Set task.
Copy the records word for word, from the line containing "Screen dimensions: 1364x842" through the line containing "Task: Click the", inclusive.

----------

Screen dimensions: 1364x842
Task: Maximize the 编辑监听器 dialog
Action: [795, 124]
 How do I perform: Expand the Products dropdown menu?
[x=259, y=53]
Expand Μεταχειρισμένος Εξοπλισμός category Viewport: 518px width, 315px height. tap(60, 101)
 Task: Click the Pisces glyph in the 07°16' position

----------

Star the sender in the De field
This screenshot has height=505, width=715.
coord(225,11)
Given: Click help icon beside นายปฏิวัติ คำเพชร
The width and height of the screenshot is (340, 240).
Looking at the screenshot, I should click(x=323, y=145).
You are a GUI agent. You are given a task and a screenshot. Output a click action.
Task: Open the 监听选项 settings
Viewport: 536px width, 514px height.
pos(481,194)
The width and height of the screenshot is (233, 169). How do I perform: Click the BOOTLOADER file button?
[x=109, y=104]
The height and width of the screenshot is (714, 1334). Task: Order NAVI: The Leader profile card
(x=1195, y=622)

----------

The solution.
Screen dimensions: 1364x842
Task: Maximize the 编辑监听器 dialog
Action: [795, 124]
 How do I perform: Expand the Products dropdown menu?
[x=259, y=53]
Expand Μεταχειρισμένος Εξοπλισμός category Viewport: 518px width, 315px height. tap(60, 101)
 Task: Click the Pisces glyph in the 07°16' position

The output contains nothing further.